Senna led from pole in his Lotus-Renault but quickly was hounded by Keke Rosberg’s softer-tyred Williams. Roberg passed on lap eight of 63 and Senna immediately pitted to match Rosberg’s tyre choice. But the best laid plans… “The Lotus pit made a nonsense of things and slapped another set of A-Goodyears on instead of [Rosberg’s] Bs,” noted the Motor Sport report.
Senna therefore stopped again before half distance, finally getting the tyres he wanted, leaving him almost a minute-and-a-half shy of leader Rosberg.
“When he rejoined the race we saw a touch of the Stirling Moss or Jim Clark, for he went like the wind, and made a row of new lap records,” we observed. And after Rosberg pitted to remove paper from his radiators even a Senna victory looked on; he was now just 12sec off first and still closing rapidly.

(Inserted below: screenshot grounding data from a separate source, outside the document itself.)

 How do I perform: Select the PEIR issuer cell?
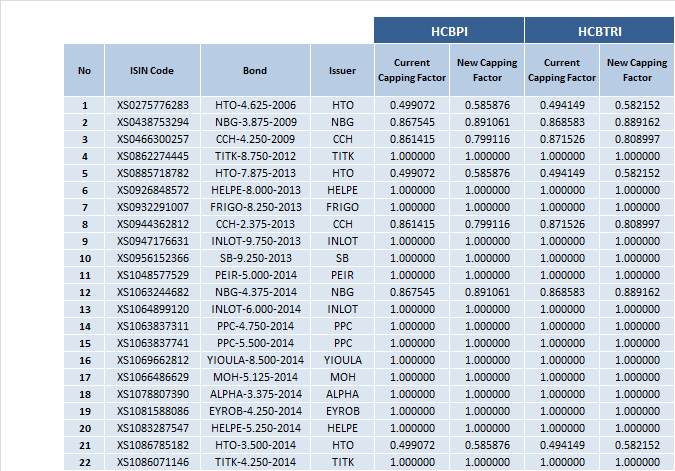342,275
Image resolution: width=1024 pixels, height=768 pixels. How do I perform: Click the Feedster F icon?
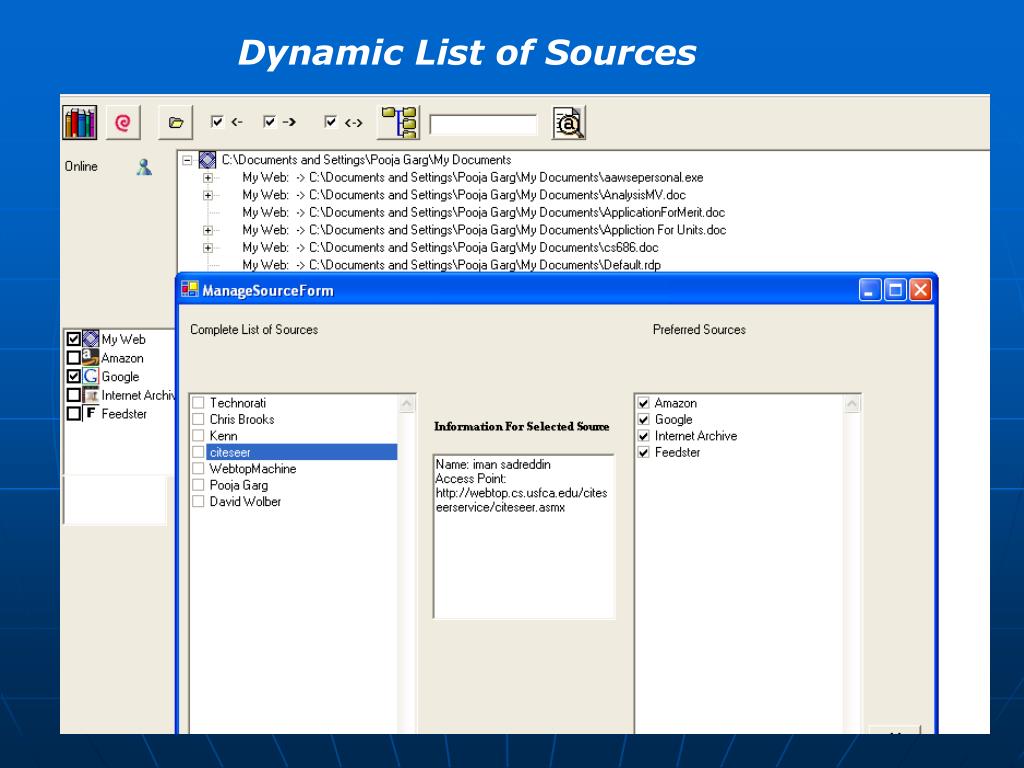pyautogui.click(x=91, y=413)
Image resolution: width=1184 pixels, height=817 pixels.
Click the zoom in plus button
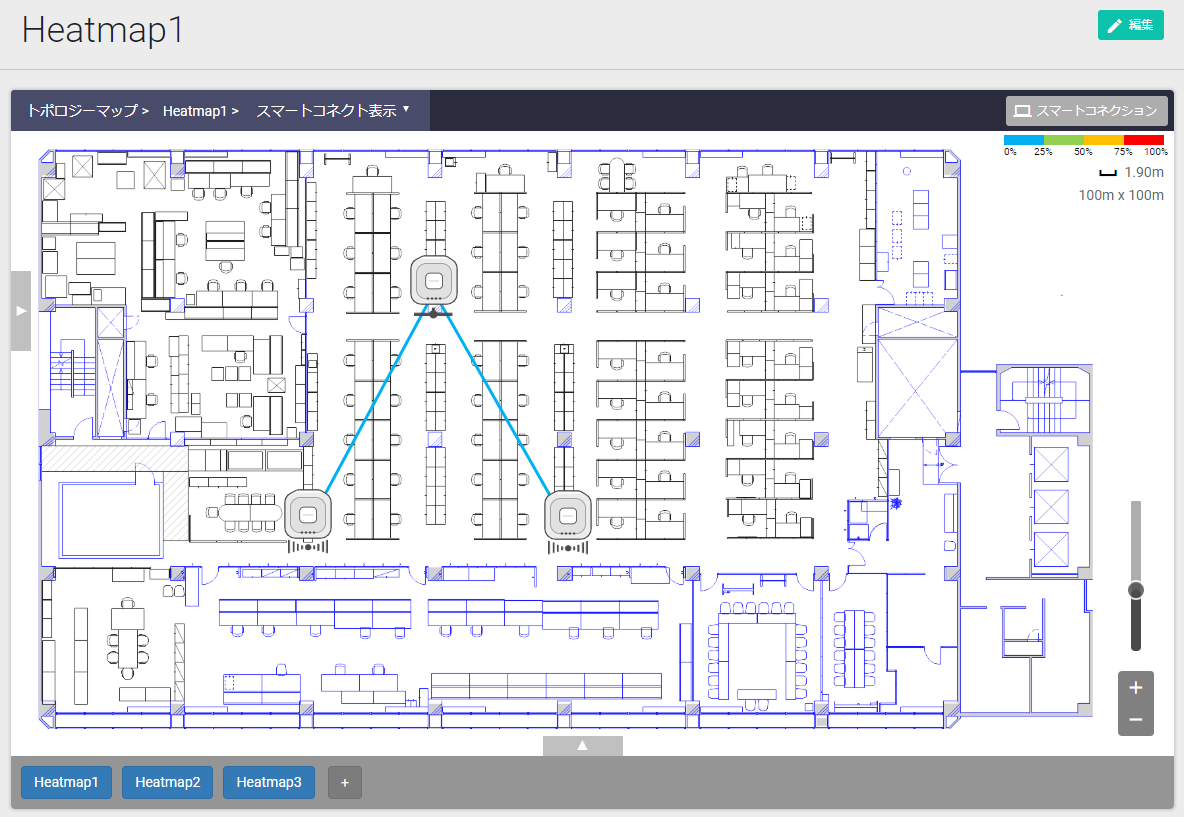[x=1135, y=688]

The exacting race, though, took a toll on Senna’s brakes, which needed pumping before every turn. When attacking Michele Alboreto’s Ferrari for third, Senna forgot to pump accordingly and understeered into a wall, ending his scintillating race 12 laps early.
1987 German Grand Prix
“When you see Senna unable to keep up it must be the car which is at fault,” Denis Jenkinson wrote of observing the early stages of the 1987 German Grand Prix. One wonders if he had what followed, somewhere, in his mind.